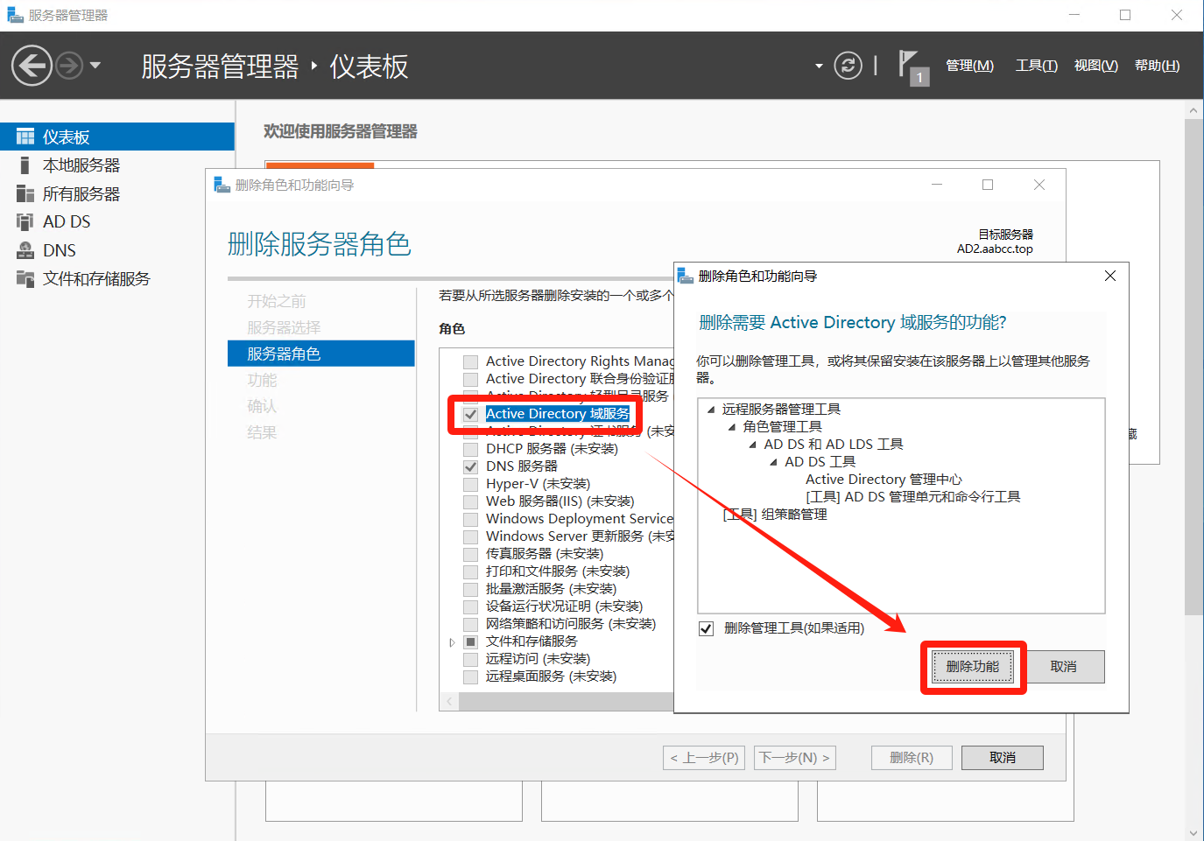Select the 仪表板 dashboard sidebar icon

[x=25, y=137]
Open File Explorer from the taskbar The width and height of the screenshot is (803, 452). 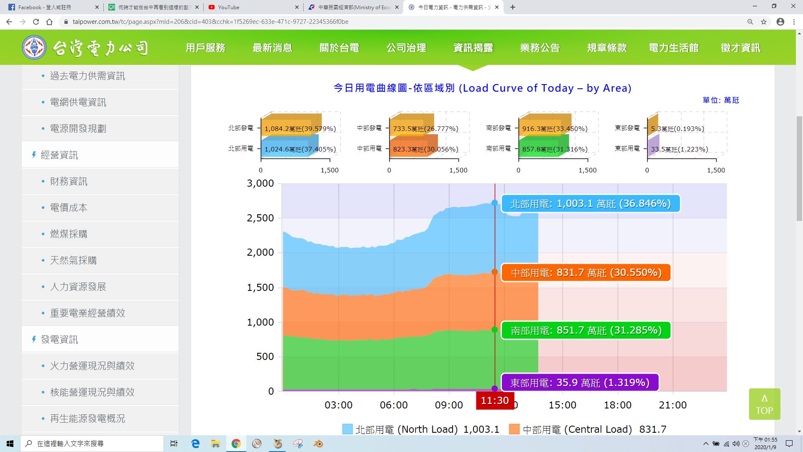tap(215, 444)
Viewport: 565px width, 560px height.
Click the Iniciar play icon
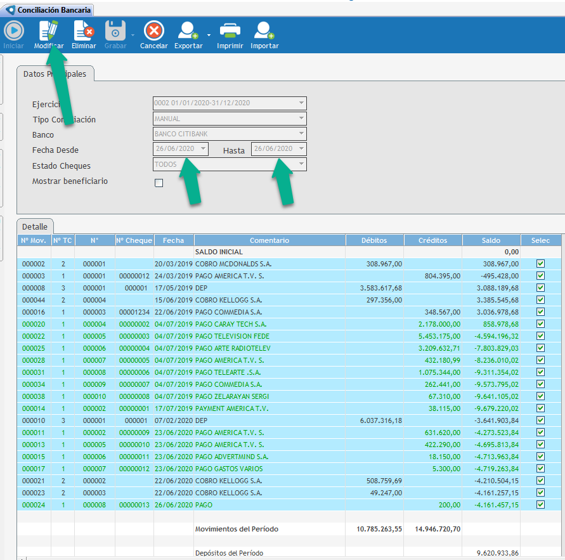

• **Work request**
Which lines fall between the one containing "Viewport: 565px width, 560px height." and the last line of the listing, both included? Give them again exactly, without the pictures.

• **Answer for the task**
Viewport: 565px width, 560px height.
Click the Iniciar play icon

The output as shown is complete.